The job interview I had for being an apartment manager didn't turn out how I wanted it to, and no one else has contacted me. I'm going to now follow up, but it's a little discouraging. I've been brainstorming other ideas and am considering being a nanny for the Summer. From what research I've done, there seems to be enough of a demand that hopefully, I could find a good job that way. It would also be far too much fun for me to play house every day with someone else's children. But I'm not giving up on the management job hunt either. I have faith that something will work out for me.

This week, I went to an optometrist and updated my prescription. I also chose some new glasses, since the frames I wear now are the ones I chose in middle school for my first pair. I'm excited to get them either tomorrow or early next week. I also got new contact lenses and a scolding from the optometrist to not sleep in my contacts. Oops. I'm going to try harder now to take them out before I sleep. My friend, Kim, drove me to the appointments since Stephen had the car for work. I feel bad to impose on people and ask them for a ride, but it was really nice to spend time with Kim and chat. She's in my ward and lives nearby, and has been friendly and helpful to me.

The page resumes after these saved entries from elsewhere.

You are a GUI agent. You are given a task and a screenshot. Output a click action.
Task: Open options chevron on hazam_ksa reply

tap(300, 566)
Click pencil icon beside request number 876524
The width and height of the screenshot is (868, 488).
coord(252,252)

My whole ward has been so nice to me. I gave a lesson in Relief Society a few weeks ago, even thought that's not my calling. I substituted for someone and spoke on a talk about including everyone and making sure people feel welcomed at church. I felt our Relief Society could really benefit from the lesson and was prompted by the Spirit a lot to share important things. Most of my lesson was discussion based, and I'm grateful for the input from the women. I got a lot of positive feedback, and felt successful. Really though, I think a teacher's role in Relief Society is more of a discussion facilitator rather than a lecturer, so I can't take credit for most of what people said and felt. But it has helped the women in the ward to recognize me more by name, and that's something I will take credit for--I tend to be quirky and memorable in front of a crowd like that.

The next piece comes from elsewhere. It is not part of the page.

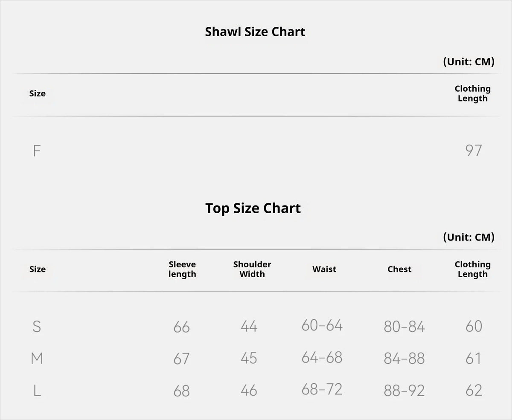
Task: Click the Shawl Size Chart heading
Action: pos(255,32)
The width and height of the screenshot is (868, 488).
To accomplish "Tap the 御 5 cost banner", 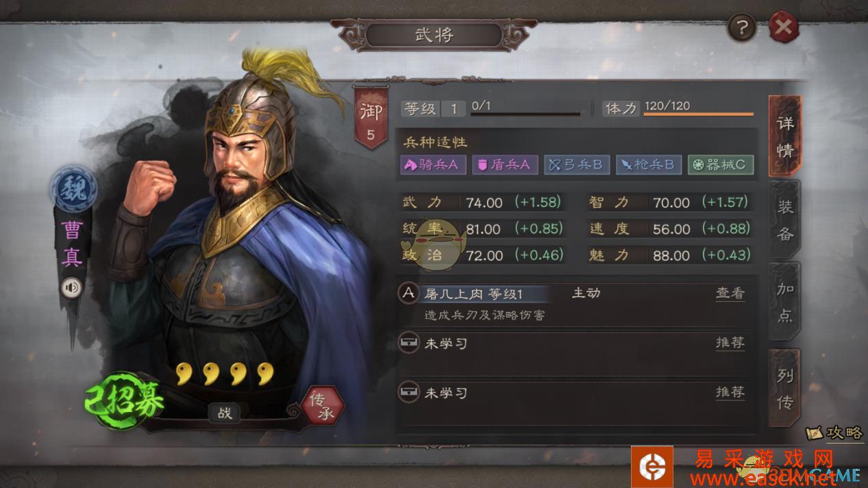I will coord(371,118).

Stephen's been working really hard lately. He had a meeting with his supervisors at work who told him they see potential in him and want to help him learn and grow as a programmer. While he's still considered somewhat as an intern, they intend to offer him a full-time position once he graduates. It's comforting to have that job security. He's also been working at his art skills and has been drawing more lately. I can tell he's improving, and I'm proud of him for it. Stephen also continues to impress me with his help around the apartment. I made it his assignment to check the mail since I want to be in the cold as little as possible. He's dutifully checked the mail immediately after work, but he normally just brings back icicles instead of envelopes. He likes to watch them melt in the sink. I sometimes think I married a five-year-old. He makes me smile.

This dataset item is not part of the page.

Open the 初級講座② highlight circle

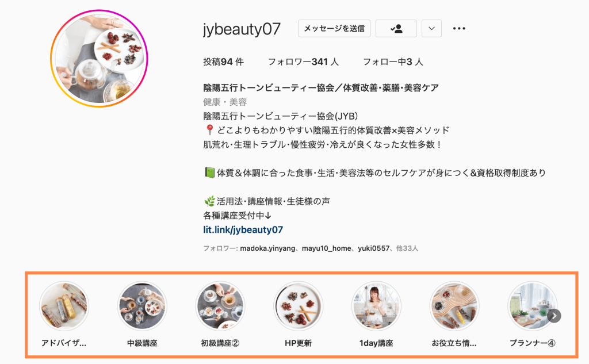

Well, it's late, and I believe I've rambled enough. Don't bother looking for some overall theme or flow of idea. It doesn't exist. This is a post of things I can come up with besides saying life is normal (which it is). But I'm not complaining. I told Stephen today I feel bad for everyone who's not us, because they just won't ever understand this level of happiness, which is really a shame. Honestly, I'm sorry for you that you're not married to Stephen. It's like the best thing ever, even if he eats the bread far too quickly or leaves icicles in my sink. One day, I'll look back on this blog and roll my eyes at how much I gush about him, but for now, it's just cute.